銀メダルをきっかけに引退
アメリカに戻って4年後はどうするか悩んでいたところに小出監督から電話がかかってきた。「有森の面倒を見てくれないか」。女子マラソンの日本代表に選ばれていた有森裕子さんだ。「不明瞭な代表選考の騒動はまったく知らなかったけど、有森さんはリクルートの後輩だし、コーチ料をいただけることもありがたいと思って引き受けました」
コーチとしての経験はないが、ボルダー合宿のノウハウを活用した。有森さんに当時の様子を聞くと、
「とにかく金さんは一生懸命でした。疲れていても食事を作ってくれて、試行錯誤しながら二人三脚で練習しました。あと、奥さんは同じ会社で理解はあったと思いますが、新婚早々で離れていたので大変でしたね」
とエピソードを語ってくれた。
ご存じのとおり、有森さんはバルセロナ五輪で銀メダルを獲得。現地で応援した金さんは「感動しましたよ。他の人の成功が自分の喜びに思えたのは初めてでした」と感慨に浸った。
そこへ再び小出監督から「女子のコーチをやらないか」と提案される。引退を決断。28歳だった。

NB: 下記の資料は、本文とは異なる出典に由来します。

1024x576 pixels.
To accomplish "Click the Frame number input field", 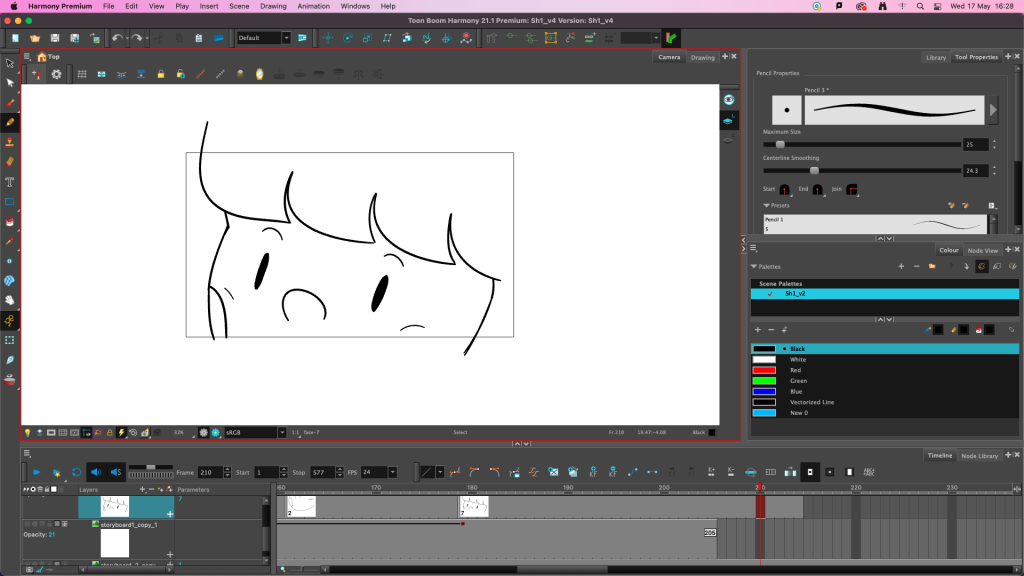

「もったいないって気持ちは多少ありましたけど。最後のレースで自己記録を出した満足感もありつつ、強くなった韓国選手を見て4年後は無理かなと思いましたね。それとサポートした有森さんがメダルを取って、自分が思い描いていたことを代わりにやってくれたみたいな達成感はありました」
小出監督率いるリクルートで、金さんはトラック競技のコーチを担当。五輪選手を輩出する強豪チームとなるが、それも長くは続かなかった。小出監督が選手とのトラブルを巡って謹慎させられ、金さんが監督に就任。その後、小出さんは会社側と決別する形で積水化学へ。
「高橋尚子さんをはじめ主力選手が小出さんを追って一気に辞めたんです。移籍するには当時“円満退社証明”が必要だったんですが、選手に罪はないと思ってハンコを押しました。甘いことするなって会社には怒られましたけど」
ただ、メンバー移籍の影響は大きく、チームの成績は低迷。ついにリクルートは'01年9月での休部を決める。しかし、転んでもただでは起きないのが金さん。
「休部発表の記者会見で、会社には内緒で新しくクラブチームを創設するという決意表明をしたんです」
新たな挑戦が始まった。
1年ほどかけてさまざまな勉強をして、'02年にNPO法人「ニッポンランナーズ」を発足する。市民ランナーを対象にした練習会は、最初は5人ぐらいしか来なかった。だが実業団の元監督が直接指導してくれる、理論に基づいたことを教えてもらえると口コミで広がっていく。
「仕事を持ちながら練習する市民ランナーは、まじめでひたむきで教えがいがあります。勝ち負けじゃない世界で、一人ひとりに喜びがある。すごく面白いですよ」
メディアに取り上げられることもあり、ランニングブームの波にも乗って徐々に大きくなっていった。